Did you know that using a grocery delivery service (like us!) is actually more eco friendly than driving to the store? Opting for delivery instead of driving means fewer personal car trips overall, leading to reduced emissions, less congestion on our roads, and fewer fossil fuels used. Everybody wins!
At From the Farmer, we’re always looking for new ways to green our routine. We take our environmental impact seriously and we’re working hard to reduce our footprint even further. We use eco-friendly, reusable bags to deliver your orders, work to ensure our products are minimally packaged, and we’ve developed a set of environmentally conscious standards we use to guide our decisions and select our partners.
This Earth Day, we’re focused on reducing food waste. Almost half of the garbage that comes from our homes is waste from produce, both trimmings and uneaten food. Each year, Americans toss 60 million tons of fruits and vegetables into landfills, making produce the single largest component of all landfill material.

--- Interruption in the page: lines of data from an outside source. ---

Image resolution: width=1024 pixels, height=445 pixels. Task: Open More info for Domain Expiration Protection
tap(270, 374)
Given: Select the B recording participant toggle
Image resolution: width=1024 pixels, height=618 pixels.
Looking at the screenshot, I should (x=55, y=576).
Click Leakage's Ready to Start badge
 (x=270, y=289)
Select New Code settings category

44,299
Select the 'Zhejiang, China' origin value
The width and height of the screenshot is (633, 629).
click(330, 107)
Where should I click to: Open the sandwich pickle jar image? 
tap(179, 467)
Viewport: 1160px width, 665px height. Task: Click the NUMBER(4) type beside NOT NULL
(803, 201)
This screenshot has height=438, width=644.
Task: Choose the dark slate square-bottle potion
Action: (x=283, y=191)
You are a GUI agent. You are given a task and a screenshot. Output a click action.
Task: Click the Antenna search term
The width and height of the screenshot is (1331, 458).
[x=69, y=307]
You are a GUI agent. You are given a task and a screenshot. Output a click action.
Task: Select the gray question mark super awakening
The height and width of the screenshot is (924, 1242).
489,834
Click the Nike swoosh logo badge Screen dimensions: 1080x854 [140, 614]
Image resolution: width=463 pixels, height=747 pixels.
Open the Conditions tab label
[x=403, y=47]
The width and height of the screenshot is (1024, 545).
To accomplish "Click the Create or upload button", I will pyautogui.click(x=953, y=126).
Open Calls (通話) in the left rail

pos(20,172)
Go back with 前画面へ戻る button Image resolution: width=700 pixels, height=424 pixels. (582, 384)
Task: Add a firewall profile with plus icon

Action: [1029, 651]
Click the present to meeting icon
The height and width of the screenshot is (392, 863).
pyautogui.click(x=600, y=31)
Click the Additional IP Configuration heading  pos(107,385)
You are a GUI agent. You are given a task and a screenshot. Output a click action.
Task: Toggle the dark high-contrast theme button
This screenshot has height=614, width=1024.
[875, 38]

Composting can go a long way towards reducing waste, but there are other ways to reduce, reuse, and recycle your inedible vegetables. Skins, peels, and roots can all be a turned from trash to treasure, along with fruits and veggies which may be past their prime. So before you put that old veg in the bin, check out these easy eco-ideas!
The Freezer is Your Friend
Save those scraps—store veggie trimmings in the freezer for later use as stock base. Simply gather up any skins, trimmed parts, roots, or peelings and place them into your storage containers of choice, then pop them in the freezer. Transforming those trimmings into a quick veggie broth is easy: boil in water for 5-10 minutes with fresh or dried herbs, reduce to a simmer for 30-40 minutes, then strain. Bouillon, you’re busted!
Don’t Pitch it, Plant It!
Whether you have a whole yard or a tiny window box, you can turn veggie scraps into a functional garden. Almost any vegetable that comes with roots attached can be replanted. As you cut your veggies, keep the root end intact and set aside. Then, pop it in your planter and cover with dirt. Keep it watered and sittin’ in the sunshine and in a few weeks you’ll have a whole new plant!
Try this trick with:
- Sprouted garlic
- Onions, leeks and scallions
- Mushroom stems
We’re Dye-ing to Try This
You can use fruits, veggies, and leftover scraps to make your own all natural pigments. These cool colorants can be used for fabric, yarn, food coloring, even face paint! Beets, spinach, red cabbage: any vegetable with pigment can be turned into dye. Just place your plant material in boiling water for ten minutes, then reduce to a simmer for one hour and strain. That’s it! And it pays to play with your food—some veggies yield seriously unexpected colors. Try this project with onion skins for an outrageous orange, while avocado pits and skins produce a pretty pale pink!